In order to provide the insulin levels metabolically required over extended periods of time, resort has been made to the development of continual or regulated feed directly or indirectly devices which may be permanently attached, either externally or internally, to the body of the individual. Such devices include a reservoir of insulin solution which is fed on a continuing or controlled basis into the blood stream of the individual. Such devices require the reservoir of insulin solution as a source for the introduction of the hormone into the individual.
Although such devices show great promise in overcoming the difficulties referred to above, an unexpected defect has now appeared which threatens the viability, efficiency and acceptability of such devices. Specifically, when insulin solutions are maintained at or about body temperatures e.g. 37.degree. C., and are subjected to agitation by the individual's movements, self aggregation of the insulin occurrs. Aggregation results in the precipitation of insulin complexes from the solution. Such a phenomenon occurs within a relatively short period of time i.e., in the matter of hours to several days under the conditions noted. This precipitation may occur within the insulin reservoir itself and even more importantly, within the catheters utilized to deliver the insulin solution into the blood stream of the individual. It will be readily apparent that such catheters are, of necessity, very small in size and in essence, comprise capillary passages from the reservoir into the tissues of the individual. The aggregation of the insulin therefore tends to collect within the catheter passages and results in their occlusion. The insulin flow is thereby diminished or even stopped. Even if flow continues, the aggregates can be biologically inactive.

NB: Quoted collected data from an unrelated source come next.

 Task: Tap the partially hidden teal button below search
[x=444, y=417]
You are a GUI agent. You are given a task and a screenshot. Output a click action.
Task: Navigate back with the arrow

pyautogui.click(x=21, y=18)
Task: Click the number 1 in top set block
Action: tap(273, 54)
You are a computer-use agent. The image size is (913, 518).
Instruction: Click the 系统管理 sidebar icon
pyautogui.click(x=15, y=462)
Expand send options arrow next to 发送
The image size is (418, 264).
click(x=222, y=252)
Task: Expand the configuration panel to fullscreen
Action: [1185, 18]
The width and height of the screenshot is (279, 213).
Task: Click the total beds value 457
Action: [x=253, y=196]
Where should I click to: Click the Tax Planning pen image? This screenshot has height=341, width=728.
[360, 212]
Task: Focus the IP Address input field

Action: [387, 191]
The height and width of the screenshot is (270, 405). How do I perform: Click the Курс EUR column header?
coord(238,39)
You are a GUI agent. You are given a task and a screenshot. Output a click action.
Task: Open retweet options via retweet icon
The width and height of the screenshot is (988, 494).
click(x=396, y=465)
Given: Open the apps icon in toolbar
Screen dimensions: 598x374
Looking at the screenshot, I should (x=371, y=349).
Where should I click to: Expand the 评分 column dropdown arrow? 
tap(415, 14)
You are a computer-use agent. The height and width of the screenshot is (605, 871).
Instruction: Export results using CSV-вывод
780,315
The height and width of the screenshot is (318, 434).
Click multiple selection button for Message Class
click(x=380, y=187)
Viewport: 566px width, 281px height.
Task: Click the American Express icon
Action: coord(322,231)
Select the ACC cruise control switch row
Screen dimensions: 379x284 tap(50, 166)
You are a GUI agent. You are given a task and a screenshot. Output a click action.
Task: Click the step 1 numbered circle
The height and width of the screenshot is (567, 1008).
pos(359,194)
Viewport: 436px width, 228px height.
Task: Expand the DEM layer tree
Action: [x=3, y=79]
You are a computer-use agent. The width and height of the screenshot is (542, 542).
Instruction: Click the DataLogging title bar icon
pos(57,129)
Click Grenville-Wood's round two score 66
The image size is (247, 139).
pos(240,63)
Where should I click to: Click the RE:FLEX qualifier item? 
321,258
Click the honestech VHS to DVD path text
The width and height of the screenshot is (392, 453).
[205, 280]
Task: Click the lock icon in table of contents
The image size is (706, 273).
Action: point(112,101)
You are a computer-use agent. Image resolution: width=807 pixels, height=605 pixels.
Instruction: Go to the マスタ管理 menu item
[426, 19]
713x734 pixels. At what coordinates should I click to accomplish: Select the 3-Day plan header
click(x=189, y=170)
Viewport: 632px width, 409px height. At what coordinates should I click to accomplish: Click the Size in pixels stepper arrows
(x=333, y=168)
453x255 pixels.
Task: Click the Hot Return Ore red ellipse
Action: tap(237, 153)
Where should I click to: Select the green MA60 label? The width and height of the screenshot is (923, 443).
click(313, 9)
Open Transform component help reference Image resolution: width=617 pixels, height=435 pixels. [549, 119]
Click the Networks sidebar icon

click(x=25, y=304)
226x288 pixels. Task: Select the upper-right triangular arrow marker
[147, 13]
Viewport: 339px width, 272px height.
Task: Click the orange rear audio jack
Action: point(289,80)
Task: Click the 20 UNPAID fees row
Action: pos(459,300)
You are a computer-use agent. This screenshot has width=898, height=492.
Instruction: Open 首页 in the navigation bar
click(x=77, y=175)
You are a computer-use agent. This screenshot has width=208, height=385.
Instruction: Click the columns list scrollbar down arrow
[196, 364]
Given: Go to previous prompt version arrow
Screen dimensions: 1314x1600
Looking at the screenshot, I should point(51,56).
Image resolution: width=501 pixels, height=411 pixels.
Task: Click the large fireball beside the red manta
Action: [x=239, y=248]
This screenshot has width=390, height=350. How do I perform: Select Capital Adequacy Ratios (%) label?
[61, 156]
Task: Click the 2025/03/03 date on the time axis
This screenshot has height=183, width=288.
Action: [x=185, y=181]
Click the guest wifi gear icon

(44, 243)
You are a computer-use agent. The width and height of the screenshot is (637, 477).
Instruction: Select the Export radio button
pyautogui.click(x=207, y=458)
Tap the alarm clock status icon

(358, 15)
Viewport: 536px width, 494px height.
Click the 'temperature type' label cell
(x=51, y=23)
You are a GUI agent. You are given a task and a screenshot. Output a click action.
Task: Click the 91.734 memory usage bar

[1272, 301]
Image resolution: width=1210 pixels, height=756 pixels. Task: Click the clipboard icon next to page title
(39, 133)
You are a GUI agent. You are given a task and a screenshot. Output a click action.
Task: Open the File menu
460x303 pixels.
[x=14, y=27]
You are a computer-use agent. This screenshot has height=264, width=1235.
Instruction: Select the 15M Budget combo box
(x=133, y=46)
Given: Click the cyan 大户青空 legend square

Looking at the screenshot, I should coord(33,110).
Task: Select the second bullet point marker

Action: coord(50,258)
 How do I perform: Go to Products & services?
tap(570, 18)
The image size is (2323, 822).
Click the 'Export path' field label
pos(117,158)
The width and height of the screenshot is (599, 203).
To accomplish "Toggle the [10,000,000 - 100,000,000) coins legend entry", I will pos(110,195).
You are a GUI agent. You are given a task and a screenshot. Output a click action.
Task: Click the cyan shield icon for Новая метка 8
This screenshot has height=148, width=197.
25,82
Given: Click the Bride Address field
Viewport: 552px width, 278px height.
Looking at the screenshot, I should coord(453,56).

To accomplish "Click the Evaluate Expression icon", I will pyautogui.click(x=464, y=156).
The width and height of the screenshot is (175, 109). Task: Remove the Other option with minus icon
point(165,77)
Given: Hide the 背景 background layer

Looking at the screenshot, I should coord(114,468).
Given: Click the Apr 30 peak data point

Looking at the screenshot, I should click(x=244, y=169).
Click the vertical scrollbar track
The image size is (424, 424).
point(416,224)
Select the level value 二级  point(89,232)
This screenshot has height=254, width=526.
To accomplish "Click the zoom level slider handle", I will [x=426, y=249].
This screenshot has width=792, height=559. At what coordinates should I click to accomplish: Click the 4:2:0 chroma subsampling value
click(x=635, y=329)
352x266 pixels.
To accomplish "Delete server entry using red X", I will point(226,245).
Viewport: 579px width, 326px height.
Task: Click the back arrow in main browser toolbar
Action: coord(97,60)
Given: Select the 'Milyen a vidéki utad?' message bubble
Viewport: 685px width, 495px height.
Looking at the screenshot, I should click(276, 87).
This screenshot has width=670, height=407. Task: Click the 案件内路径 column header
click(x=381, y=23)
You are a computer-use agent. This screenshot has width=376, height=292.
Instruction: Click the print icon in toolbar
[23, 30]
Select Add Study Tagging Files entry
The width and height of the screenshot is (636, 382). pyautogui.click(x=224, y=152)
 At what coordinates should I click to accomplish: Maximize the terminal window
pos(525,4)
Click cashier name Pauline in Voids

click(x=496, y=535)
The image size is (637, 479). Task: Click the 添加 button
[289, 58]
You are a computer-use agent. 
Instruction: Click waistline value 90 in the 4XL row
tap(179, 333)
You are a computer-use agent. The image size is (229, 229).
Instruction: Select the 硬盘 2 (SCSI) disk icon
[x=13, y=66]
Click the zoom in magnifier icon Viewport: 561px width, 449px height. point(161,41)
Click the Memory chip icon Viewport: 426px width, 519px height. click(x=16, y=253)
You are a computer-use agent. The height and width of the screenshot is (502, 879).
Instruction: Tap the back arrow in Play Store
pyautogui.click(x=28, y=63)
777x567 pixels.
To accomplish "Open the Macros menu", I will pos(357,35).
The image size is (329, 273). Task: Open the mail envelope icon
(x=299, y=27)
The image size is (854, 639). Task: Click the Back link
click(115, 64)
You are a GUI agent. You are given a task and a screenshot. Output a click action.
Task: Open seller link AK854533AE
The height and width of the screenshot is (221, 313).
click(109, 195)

A number of investigators have addressed this insulin aggregation problem. Perhaps the best review of the state of the art is the article by Lougheed et. al. published in Diabetologia, 19, pages 1-9 (1980) and entitled "Insulin Aggregation in Artificial Delivery Systems". This article reviews all of the relevant literature to date, discusses the various factors considered to affect the aggegation of insulin solutions; reviews the results of several experiments; and attempts to stabilize insulin solution by the addition of a rather broad spectrum of supplemental materials such as ethylene diamine tetraacetic acid (EDTA) sodium bicarbonate, sodium chloride, cysteine, benzol alcohol, hydrochloric acid, histidine, sodium phosphate, glycine, etc. All such materials, however, do not appear to have any appreciable effect in preventing the aggregation of insulin in solution over extended periods of time. Albisser et. al. in Diabetes, 29, pages 241-243 (1980) have reported that the addition of serum to insulin solutions promotes solubilization. However, the problems of supply, purification, and potential protein reaction would indicate that such an approach is not entirely practical at this time.
Thus, up to the present time, the problem of the aggregation of insulin in solutions maintained at body temperature, and under conditions of agitation, seriously threatens the viability of artificial pancreatic devices intended to operate over time periods exceeding several days.